Neural reasoning accuracy improves when generating intermediate reasoning steps. However, the source of this improvement is yet unclear. Here, we investigate and factorize the benefit of generating intermediate steps for symbolic reasoning. Specifically, we decompose the reasoning strategy w.r.t. step granularity and chaining strategy. With a purely symbolic numerical reasoning dataset (e.g., A=1, B=3, C=A+3, C?), we found that the choice of reasoning strategies significantly affects the performance, with the gap becoming even larger as the extrapolation length becomes longer. Surprisingly, we also found that certain configurations lead to nearly perfect performance, even in the case of length extrapolation.
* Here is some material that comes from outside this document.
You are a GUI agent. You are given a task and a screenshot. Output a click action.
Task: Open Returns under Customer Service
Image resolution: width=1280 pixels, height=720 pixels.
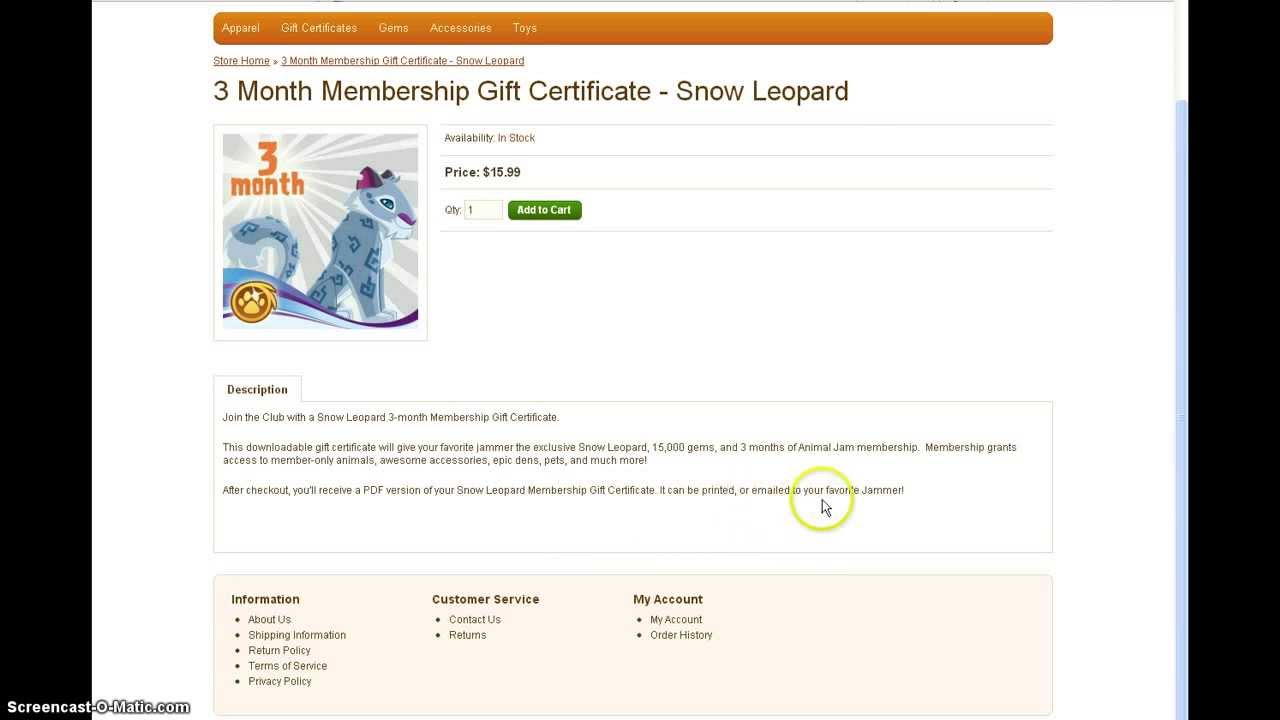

Our results indicate the importance of further exploring effective strategies for neural reasoning models.

翻译：神经推理在生成中间推理步骤时，其准确率有所提升。然而，这一提升的根源尚不明确。本文针对符号推理中生成中间步骤的益处进行了探究与分解。具体而言，我们从步骤粒度和链接策略两个维度对推理策略进行分解。基于纯符号数值推理数据集（例如：A=1，B=3，C=A+3，C?），我们发现推理策略的选择显著影响模型性能，且随着外推长度的增加，性能差异进一步扩大。令人惊讶的是，我们还发现某些配置能够实现近乎完美的性能，即使在长度外推的情况下也是如此。我们的研究结果表明，进一步探索神经推理模型的有效策略具有重要意义。